Dr. Rini: Yeah, that was going to be my next question maybe to wrap this up, was about stopping IO at 2 years. I tend to do it, if I haven’t stopped already. Of course, I tend to sort of prep the discussion when they have 2 or 3 infusions left and say, hey listen, here’s how the studies were conducted. I don’t think we see curves come together afterward. I don’t think there’s any drop off of those patients after 2 years. Quite obviously they’re the best patients, they’re doing well, they made it to 2 years on therapy, etc. I tend to stop IO at 2 years. I use a lot of axitinib/pembrolizumab and lenvatinib/pembrolizumab.
Then the TKI is sort of a discussion with the patient. Most people are still on the TKI at that point. We don’t have good data about stopping the TKI or the dose or anything, but I tend to encourage very, very liberal breaks. I’ve had a couple patients just in the last month say, hey doc, I’m kind of tired of taking these pills, can I stop? I say, sure, if you’re willing, I’m willing, let’s go. Let’s stop everything and see what happens. That takes, I think, some bravery by the patient because there’s no real data. But I don’t think it’s an unreasonable approach because, again, quite obviously they have durable control at least at 2 years.
Dr. Plimack: I totally agree with that, and I do the same. I would say one of the conversations we have around that juncture is, we would love to get you to this treatment-free survival where your cancer is controlled and you don’t need any treatment, and we won’t know if you’re one of those people who has achieved that unless we try.
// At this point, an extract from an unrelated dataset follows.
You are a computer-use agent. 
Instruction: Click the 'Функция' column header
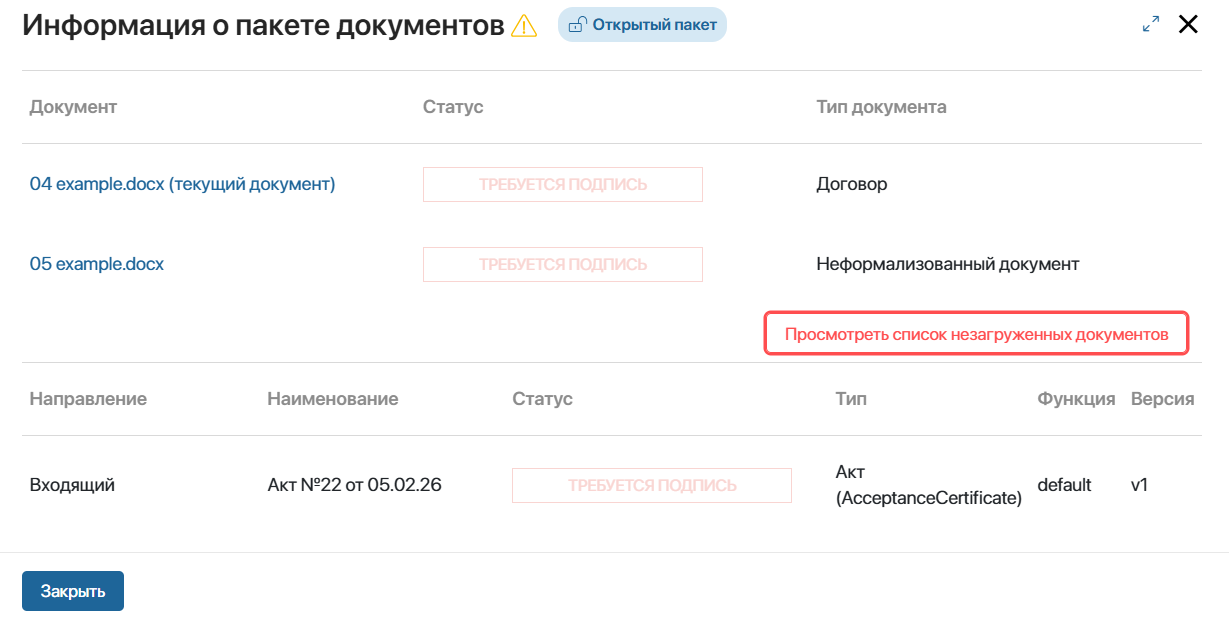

It’s sort of asking the question, is this something we should try to do? But it’s absolutely a conversation, and again, this underscores your point to long-term data being important. We want to watch those folks and see how they do so we can inform the next set of decisions coming up the road as people hit 2 years.
Dr. Rini: I think it’s fair to say that this debate over doublets probably will continue long after we stop doing this, until maybe triplets come or something. But people are pretty grounded to their opinions and I guess it makes for…
Dr. Plimack: But there will always be the next thing, and I think as oncologists we have to at least try to be nimble and react to data and change our minds if what we previously thought is sort of upended by new therapies or new information.